Une question de redistribution
Pourtant, les questions essentielles de la justice fiscale ne sont pas encore vraiment réglées, même pas par cet impôt « révolutionnaire ». Si lever une taxe minimale est une bonne idée, l’approche du G7 – et plus tard probablement du G20 – ne pose pas la question, non moins essentielle, de la redistribution de cette nouvelle manne. L’ONG Tax Justice Network a par exemple épluché l’approche de l’OCDE en la matière et a constaté qu’elle « privilégie les sièges principaux de ces sociétés [multinationales], qui sont typiquement les pays les plus riches », peut-on lire sur son blog. Et de constater que les pays les plus pauvres risqueraient de voir des gains proportionnellement plus petits.

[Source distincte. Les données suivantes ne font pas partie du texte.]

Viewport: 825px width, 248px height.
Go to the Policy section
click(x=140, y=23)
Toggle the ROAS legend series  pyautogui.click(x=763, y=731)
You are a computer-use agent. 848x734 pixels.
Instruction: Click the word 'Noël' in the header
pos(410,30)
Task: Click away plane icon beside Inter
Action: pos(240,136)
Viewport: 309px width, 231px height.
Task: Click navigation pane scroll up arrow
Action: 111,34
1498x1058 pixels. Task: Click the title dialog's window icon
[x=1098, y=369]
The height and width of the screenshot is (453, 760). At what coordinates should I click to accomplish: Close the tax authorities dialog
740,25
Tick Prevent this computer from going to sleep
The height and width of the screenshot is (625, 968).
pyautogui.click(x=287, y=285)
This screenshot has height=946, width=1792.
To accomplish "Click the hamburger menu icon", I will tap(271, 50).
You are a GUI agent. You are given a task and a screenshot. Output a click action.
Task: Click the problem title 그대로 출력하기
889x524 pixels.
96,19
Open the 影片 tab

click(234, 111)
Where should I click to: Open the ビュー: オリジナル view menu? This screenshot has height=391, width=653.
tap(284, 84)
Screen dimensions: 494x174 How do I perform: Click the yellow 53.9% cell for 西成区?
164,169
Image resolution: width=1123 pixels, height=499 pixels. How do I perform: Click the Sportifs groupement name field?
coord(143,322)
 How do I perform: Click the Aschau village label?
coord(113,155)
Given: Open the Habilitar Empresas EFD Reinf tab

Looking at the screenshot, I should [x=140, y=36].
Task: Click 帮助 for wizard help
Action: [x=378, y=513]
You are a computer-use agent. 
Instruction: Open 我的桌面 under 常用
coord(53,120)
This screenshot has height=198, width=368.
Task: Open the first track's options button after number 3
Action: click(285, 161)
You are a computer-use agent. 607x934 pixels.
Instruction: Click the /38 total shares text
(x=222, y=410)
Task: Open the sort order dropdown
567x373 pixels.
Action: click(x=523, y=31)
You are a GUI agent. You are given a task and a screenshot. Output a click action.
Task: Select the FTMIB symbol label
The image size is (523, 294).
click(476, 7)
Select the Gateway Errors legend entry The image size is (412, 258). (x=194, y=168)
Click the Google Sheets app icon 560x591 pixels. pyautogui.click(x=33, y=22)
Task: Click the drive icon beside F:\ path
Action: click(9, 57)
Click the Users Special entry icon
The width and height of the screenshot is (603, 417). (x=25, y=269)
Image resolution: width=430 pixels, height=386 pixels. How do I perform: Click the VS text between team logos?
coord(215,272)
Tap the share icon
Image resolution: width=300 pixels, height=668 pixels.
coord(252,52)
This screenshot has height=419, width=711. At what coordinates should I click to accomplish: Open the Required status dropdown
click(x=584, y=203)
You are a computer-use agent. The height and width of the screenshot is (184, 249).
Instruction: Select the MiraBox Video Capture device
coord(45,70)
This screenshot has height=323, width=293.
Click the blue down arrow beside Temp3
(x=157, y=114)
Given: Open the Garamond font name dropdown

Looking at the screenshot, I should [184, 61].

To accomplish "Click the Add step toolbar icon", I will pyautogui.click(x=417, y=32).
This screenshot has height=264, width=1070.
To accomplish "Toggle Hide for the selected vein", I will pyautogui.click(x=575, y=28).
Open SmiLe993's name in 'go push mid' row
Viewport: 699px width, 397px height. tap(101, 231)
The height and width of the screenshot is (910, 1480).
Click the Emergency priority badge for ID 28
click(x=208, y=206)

Tax Justice Network propose alors une autre approche, appelée METR (Minimum Effective Tax Rate), qui permettrait d’engranger les mêmes sommes payées en impôts et les distribuerait là où l’activité économique réelle est logée. Cela serait donc plus juste pour les pays qui ont accueilli des multinationales occidentales, mais qui souvent n’en tirent pas grand-chose dans leurs budgets.
En d’autres mots, l’idée de cet impôt est un grand pas en avant, mais la justice fiscale ne sera achevée que quand le problème de la redistribution sera réglé de façon aussi révolutionnaire que l’impôt lui-même. Il reste encore du chemin à parcourir pour que justice soit vraiment faite.